Now you've got me chatting, seems like a reasonable time to say that I'm pretty certain I sit on the autism spectrum myself. This is something I've only come to terms with in the last 6-9 months but the more I think about it and talk to other autistic friends, the more it makes sense. There are things I've been doing for years which are quite evidently "stims".
I suffer quite often with social anxiety, more often than I'd like to the point where I have to just remove myself from a situation, even if that means standing outside while everyone else has a good time. I struggle to cope with situations where I don't know exactly what's going to be happening even when it makes no odds to what
I'll be doing - for example "who's coming round on Christmas Day? When are they coming? When are they leaving? Why haven't they decided whether they're coming or not yet?!" I typically hate loud bars/clubs/places where I can't hear the person next to me, unless I've had enough to drink that I just don't care (looking at you EP NYE party!).

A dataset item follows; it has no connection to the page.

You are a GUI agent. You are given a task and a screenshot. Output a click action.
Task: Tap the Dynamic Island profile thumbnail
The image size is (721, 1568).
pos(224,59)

I feel I often overshare information - nothing personal or inappropriate but I find if I find a certain situation or topic interesting, I'll just info dump on someone.

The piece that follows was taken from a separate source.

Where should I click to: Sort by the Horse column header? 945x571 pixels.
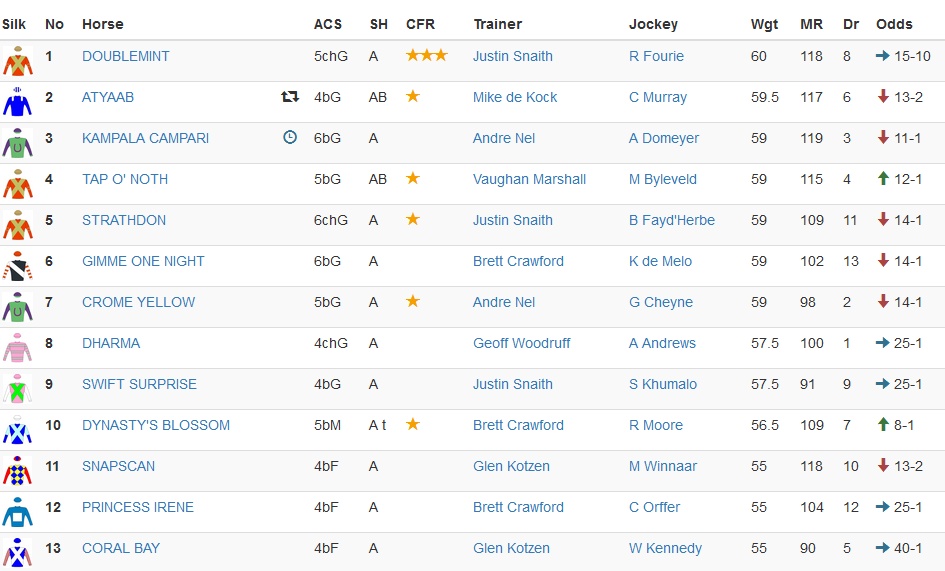click(x=102, y=24)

Additionally, I've taken quite a few of the online autism self-diagnosis tests, and all of the results have pointed to being at least somewhat autistic. I don't feel the need to get officially diagnosed as I'm aware of how long the waiting lists are and even if I got an official diagnosis, it'd be more of an "oh ok, that explains a lot, cheers bye" rather than needing it for help. Someone who suffers far more than I would need that official diagnosis more!
So there we are, hello Autism thread, I guess!